Dr. Paul Konkola (Textron Systems), Charles Crandall (Textron Systems), Tim Georges (Textron Systems), Robert Lercari (Textron Systems), Moe Tun (Advanced Technology Corp), Laura Ulibarri, Jill Watson (Air Force Research Laboratory)
Keywords: Lasers
Abstract:
The HI-CLASS (HIgh Performance CO2 LAdar Surveillance Sensor) operating in conjunction with the AEOS 3.6 meter aperture telescope atop Mt. Haleakala has demonstrated its ability to produce simultaneous precision range (4m in narrow band; 10 cm in wide band), range rate (< 0.25 m/s) and angular position measurements (FWHM beam width of 4 micro-radians) of both uncooperative ( > 0.1 – 0.2 m diameter) in LEO trajectories and cooperative (retro) satellites. We describe key improvements to the system that help extend the systems range accuracy toward its precision. The limiting range-rate error source is also addressed.
The system time base has been upgraded. The method and results for calibrating the time base and measuring timing errors over the full time of flight are presented. The upgraded timebase error has been demonstrated to be better than a part per billion when referenced against a second calibrated clock.
HI-CLASS is a heterodyne system and requires filter calibrations to compensate for the group delay inherent in the electronic channels of the out-going pulse monitor (OPM) and the received signals. These signals have a varying frequency on a pulse-to-pulse basis that is largely dependent on the local oscillator-to-seed locking stability and the Doppler shift from the target that is un-cancelled electronically. The method and procedure for calibrating the group delay for both the OPM and the receiver channels is presented.

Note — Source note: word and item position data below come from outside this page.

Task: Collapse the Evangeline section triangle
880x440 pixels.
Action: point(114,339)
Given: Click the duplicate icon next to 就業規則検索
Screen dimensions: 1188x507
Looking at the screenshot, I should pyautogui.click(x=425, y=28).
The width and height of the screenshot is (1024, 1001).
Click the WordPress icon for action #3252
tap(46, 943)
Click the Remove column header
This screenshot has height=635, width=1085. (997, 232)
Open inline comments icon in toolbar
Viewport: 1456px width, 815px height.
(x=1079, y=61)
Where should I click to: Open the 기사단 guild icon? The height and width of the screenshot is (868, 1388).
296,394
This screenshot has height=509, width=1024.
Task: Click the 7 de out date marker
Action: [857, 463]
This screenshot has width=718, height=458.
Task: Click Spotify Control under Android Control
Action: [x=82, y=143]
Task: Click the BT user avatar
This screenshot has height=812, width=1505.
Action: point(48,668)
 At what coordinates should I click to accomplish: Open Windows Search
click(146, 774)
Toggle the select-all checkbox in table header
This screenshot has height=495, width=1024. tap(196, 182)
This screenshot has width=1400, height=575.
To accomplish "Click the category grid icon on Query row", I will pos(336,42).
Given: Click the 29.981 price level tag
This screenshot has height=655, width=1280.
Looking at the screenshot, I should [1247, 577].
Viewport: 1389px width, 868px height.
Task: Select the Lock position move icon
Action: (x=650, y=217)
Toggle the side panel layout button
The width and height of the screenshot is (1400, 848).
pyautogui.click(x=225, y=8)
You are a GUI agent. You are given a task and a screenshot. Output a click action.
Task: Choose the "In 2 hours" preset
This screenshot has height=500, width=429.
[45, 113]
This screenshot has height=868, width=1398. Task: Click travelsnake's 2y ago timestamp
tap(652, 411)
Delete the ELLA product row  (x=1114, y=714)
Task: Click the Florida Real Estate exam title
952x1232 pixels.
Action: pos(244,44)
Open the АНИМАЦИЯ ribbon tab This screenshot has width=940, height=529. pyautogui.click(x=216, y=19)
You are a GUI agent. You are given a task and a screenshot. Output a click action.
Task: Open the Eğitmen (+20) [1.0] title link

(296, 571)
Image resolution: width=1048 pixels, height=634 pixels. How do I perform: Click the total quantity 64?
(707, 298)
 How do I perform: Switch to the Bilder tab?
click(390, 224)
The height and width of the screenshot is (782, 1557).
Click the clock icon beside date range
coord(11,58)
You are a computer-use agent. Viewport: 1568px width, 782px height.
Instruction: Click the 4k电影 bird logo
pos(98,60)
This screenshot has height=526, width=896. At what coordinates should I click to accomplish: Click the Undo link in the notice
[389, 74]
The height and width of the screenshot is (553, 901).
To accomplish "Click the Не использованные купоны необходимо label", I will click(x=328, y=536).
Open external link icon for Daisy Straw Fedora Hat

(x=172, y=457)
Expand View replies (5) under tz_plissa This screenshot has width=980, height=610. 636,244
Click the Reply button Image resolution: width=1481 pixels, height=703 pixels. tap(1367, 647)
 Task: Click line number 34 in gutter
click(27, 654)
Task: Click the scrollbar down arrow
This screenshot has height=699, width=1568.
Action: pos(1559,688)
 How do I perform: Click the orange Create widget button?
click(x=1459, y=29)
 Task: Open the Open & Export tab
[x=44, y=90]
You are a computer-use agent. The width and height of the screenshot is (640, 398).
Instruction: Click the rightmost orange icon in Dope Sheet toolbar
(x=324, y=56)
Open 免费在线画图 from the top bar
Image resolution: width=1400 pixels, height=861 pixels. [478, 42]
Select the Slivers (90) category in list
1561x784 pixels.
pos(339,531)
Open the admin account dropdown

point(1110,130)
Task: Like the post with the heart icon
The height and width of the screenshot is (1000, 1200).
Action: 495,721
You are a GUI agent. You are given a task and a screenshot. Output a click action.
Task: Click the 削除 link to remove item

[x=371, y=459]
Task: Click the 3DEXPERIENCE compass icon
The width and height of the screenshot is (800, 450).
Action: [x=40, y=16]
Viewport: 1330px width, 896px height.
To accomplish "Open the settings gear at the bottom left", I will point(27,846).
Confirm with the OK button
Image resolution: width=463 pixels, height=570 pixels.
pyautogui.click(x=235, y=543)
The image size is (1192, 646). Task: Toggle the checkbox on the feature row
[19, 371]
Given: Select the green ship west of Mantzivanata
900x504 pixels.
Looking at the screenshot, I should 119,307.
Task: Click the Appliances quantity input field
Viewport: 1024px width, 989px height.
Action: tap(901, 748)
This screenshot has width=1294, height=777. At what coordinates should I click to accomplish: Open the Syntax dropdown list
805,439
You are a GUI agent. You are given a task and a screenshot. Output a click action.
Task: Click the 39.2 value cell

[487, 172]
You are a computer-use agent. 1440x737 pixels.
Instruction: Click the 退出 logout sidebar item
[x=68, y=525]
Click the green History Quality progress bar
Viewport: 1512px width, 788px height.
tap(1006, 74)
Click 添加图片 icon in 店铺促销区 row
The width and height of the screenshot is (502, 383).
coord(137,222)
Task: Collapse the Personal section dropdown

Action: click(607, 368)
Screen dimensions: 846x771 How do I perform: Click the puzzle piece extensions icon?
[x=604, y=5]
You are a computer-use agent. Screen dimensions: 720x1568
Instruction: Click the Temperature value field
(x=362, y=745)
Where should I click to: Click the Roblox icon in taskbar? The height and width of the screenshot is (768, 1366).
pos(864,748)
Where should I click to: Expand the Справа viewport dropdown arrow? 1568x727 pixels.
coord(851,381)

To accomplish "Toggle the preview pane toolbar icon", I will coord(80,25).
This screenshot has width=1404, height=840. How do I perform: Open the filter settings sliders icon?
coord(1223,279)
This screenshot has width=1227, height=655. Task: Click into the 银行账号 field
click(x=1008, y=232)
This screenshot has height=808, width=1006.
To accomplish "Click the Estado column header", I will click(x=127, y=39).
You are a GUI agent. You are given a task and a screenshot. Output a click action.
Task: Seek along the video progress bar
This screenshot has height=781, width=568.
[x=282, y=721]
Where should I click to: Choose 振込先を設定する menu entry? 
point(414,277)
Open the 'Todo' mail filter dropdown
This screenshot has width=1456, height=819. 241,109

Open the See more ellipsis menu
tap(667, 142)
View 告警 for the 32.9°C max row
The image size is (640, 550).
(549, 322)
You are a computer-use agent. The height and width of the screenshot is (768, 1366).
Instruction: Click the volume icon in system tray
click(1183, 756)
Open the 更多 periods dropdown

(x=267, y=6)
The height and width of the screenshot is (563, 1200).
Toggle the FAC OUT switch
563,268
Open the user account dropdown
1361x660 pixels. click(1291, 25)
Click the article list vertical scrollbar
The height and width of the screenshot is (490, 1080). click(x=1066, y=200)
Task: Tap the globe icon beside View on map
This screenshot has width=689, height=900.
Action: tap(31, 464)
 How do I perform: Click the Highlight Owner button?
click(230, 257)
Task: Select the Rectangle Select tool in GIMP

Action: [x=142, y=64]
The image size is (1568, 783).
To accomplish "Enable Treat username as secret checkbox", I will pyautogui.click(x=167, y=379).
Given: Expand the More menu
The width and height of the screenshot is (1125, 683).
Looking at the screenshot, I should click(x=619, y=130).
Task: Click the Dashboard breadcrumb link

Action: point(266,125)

The range-rate precision and accuracy has been assessed to be limited by the stability of the local oscillator during the time of flight. This assessment is supported by cm/s level noise floor measurements at short range. Also the stability of the local oscillator when referenced against a Freed ultrastable laser is consistent with the velocity noise floor measured against space objects when considering the time of flight. Data is presented for velocity measurements that are corrected using the signal from the ultrastable laser and the local oscillator beat.
HI-CLASS metrics are compared to the truth trajectories derived from the International Laser Ranging Service data. This cm-level accurate assessment method is used to demonstrate the improvements.
Date of Conference: September 10-14, 2006
Track: Lasers